Los israelitas había recibido una clara indicación de parte de Dios: "al extranjero no engañarás ni angustiarás". Esta es una ley que sólo podía venir de la misericordia de Dios, porque ninguna ley semejante había en otros países en aquél tiempo. Por lo general, los pueblos antiguos eran hostiles hacia quien fuese extranjero, pero no debía suceder lo mismo con Israel. Ellos estaban llamados a ser un pueblo especial sobre la tierra y era el deseo de Dios que fuesen amables con los extranjeros, porque también ellos habitaron como extranjeros en la tierra de Egipto. Uno podría pensar que si los egipcios los trataron mal, entonces ellos no tenían ninguna obligación de ser amables. Pero el deseo de Dios no era que Israel trate a quienes no eran israelitas como ellos fueron tratados en Egipto. Ellos debían levantarse sobre las cenizas del rencor y avanzar hacia la sólida roca de la hermandad. Allí estaba la superioridad moral y espiritual que Dios esperaba de su pueblo. Esa sería la mayor muestra de que era un pueblo santo que servía a un Dios santo y misericordioso. Con un trato amable y cortés para con los visitantes, Israel despertaría entre ellos el deseo de conocer al verdadero Dios. No habría método más poderoso para iluminar al mundo que testificar mediante el amor y la hospitalidad.

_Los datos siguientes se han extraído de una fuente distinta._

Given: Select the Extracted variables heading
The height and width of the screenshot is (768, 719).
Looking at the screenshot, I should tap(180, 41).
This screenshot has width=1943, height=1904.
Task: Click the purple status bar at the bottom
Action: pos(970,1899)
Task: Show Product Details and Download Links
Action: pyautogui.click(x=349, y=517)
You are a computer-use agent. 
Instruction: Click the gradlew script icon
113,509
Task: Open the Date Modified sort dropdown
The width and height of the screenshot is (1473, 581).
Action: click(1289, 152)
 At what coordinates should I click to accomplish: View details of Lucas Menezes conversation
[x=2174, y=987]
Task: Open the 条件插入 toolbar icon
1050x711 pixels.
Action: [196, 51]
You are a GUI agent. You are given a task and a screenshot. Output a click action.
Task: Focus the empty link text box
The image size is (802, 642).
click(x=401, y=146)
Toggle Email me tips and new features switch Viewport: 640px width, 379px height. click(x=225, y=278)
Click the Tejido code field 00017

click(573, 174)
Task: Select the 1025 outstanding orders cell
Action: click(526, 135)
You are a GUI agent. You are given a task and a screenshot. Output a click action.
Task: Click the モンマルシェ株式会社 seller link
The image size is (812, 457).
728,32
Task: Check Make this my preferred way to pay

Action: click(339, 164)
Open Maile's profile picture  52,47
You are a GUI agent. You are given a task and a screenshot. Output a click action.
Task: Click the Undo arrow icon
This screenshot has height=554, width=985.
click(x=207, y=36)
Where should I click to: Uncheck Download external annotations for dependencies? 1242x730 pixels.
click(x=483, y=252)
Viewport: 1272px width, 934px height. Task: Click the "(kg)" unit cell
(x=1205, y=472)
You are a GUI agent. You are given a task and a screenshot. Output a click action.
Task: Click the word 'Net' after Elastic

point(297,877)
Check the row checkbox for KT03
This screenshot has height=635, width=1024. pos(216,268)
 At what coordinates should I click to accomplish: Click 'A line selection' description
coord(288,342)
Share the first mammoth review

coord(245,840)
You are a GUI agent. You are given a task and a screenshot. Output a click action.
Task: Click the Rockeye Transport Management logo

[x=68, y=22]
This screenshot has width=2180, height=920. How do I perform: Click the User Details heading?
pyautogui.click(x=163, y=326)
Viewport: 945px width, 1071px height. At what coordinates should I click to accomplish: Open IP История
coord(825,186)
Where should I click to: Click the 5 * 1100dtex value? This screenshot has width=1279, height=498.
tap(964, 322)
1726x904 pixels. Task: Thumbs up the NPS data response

Pero la aplicación espiritual de este versículo es todavía más abarcante. Nosotros, la iglesia de Cristo, somos el moderno Israel espiritual. Antes de conocer a Jesús nuestra morada era en Egipto, símbolo de una vida de pecado. Pero salimos de Egipto y el día de nuestro bautismo cruzamos el Mar Rojo. Allí se inició nuestro peregrinaje espiritual rumbo a la Canaán celestial. Quienes todavía no conocen a Jesús están en Egipto espiritual, y son extranjeros. El Señor nos pide que mostremos amor para con los extranjeros, es decir para quienes todavía no conocen a Jesús como Salvador. Es por eso que debemos estar atentos a las necesidades de las personas e idear maneras como ayudarlas. Haciendo esto despertaremos en ellas en genuino interés por conocer a nuestro Salvador, y al entregarse a Cristo llegarán a ser parte de nuestra familia espiritual y compañeros de viaje en nuestro peregrinaje a la patria celestial. Dejarán de ser extranjeros para llegar a ser parte de nuestra familia. Es un magnífico plan porque nació en la mente de Dios.